Египтянин воздел руки к небу и неожиданно схватился за голову.
— Надо бы приказать рабам выбросить тебя в грязь, но ведь ты гость, — сказал он и улыбнулся. — И, конечно, ни у кого из моих рабов не хватит сил выбросить тебя в грязь, а твой друг царь прикажет меня казнить. — Он подбоченился. — Давай перестанем торговаться. То, что ты знаешь о скифах, мне понравилось. Ты первый здравомыслящий человек, какого я встретил на этом рынке. Сделай мне настоящее предложение, и я его приму.
Киний наклонился поближе и ощутил аромат розы — духи египтянина — и запах рыбного соуса, съеденного им за обедом.
— Саки съедят Зоприона с потрохами.
Египтянин прищурился.
— И твой союз с ними прочен?
Киний пожал плечами.
— Полагаю, Зоприон не прочь бы это знать. — Он улыбнулся. — Он узнает это от тебя?
— Амон! Неужто я похож на Зоприонова лазутчика?
Египтянин улыбнулся. Ловким движением руки, которое восхитило Киния, он сунул под плащ Кинию два маленьких свитка.
Чтобы скрыть происходящее, Киний кивнул.
— Я мог бы дать четыре мины, — сказал он.
Египтянин пожал плечами.
— Теперь ты предлагаешь деньги. Но по-прежнему недостаточно. — Он плотнее запахнул плащ. — Когда собрание вернет тебе собственность твоего отца, ты будешь так богат, что сможешь скупить все мечи на рынке.
Киний приподнял бровь.
— Твои бы слова да Зевсу в уши, египтянин. Или ты что-то знаешь?
— Я знаю многих, — ответил египтянин. — Кое-кто из них живет в Афинах. — Он скорчил гримасу. — Клянусь Зевсом-Амоном, здесь холодней, чем в Ольвии.
Брови Киния взлетели вверх.
— Ты был в Ольвии?
— Мы с тобой чуть-чуть разминулись, — пробормотал египтянин. Повысив голос, он сказал: — Пожалуй, я уступлю меч за шесть мин.
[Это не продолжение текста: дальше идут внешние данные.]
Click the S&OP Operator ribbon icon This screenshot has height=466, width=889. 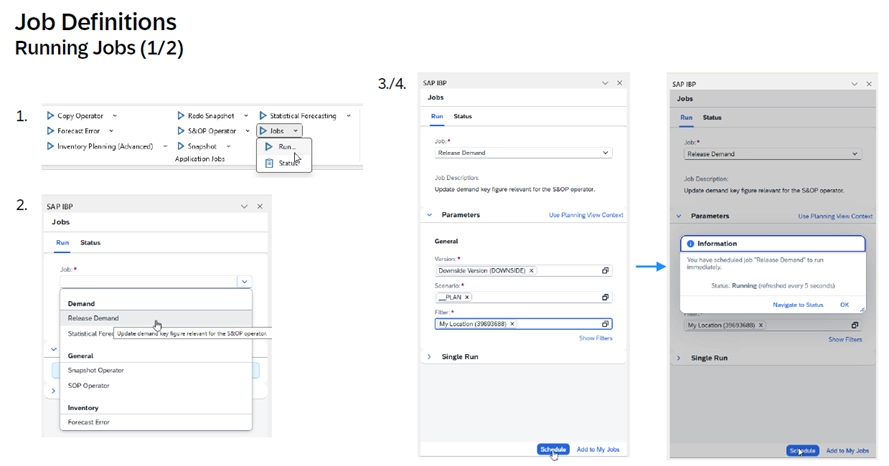(181, 131)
Кинию слишком не терпелось прочесть письма, чтобы торговаться дольше.
— У меня нет шести мин, — сказал он. Поставил чашу на стол и осторожно положил меч на ткань свертка. — А жаль. — Он коротко кивнул египтянину. — Спасибо за вино.
— Заходи когда угодно, милости просим, — ответил тот. — Займи денег.
Киний рассмеялся и ушел. За столом в винной лавке он прочел оба свитка — письма из Афин, месячной давности. Он потер лицо и рассмеялся.
Афины хотят, чтобы он остановил Зоприона.
В сакском городе только одно не вязалось с его размерами — множество золотых дел мастеров. Киний бродил среди них с одним из спутников царя, Дираксом, Ателием и Филоклом. Золото здесь было дешевое — конечно, не само по себе, но дешевле, чем в Афинах, и саки носили его на любой одежде, с любыми украшениями. Здесь были мастера из городов от Персии до Афин, даже из такой дали, как Этрусский полуостров к северу от Сиракуз. Такое обилие златокузнецов заставило Киния еще глубже уверовать в то, что глупо считать этот город тайным.
Мастерской, в которой работали шесть человек разных рас, владел свободный человек из Афин. Бюст Афины в окне мастерской и голос хозяина глубоко тронули Киния, он вошел с желанием поговорить и остался купить что-нибудь. Попросил приделать рукоять к мечу египтянина — сам меч он купил накануне за пять мин.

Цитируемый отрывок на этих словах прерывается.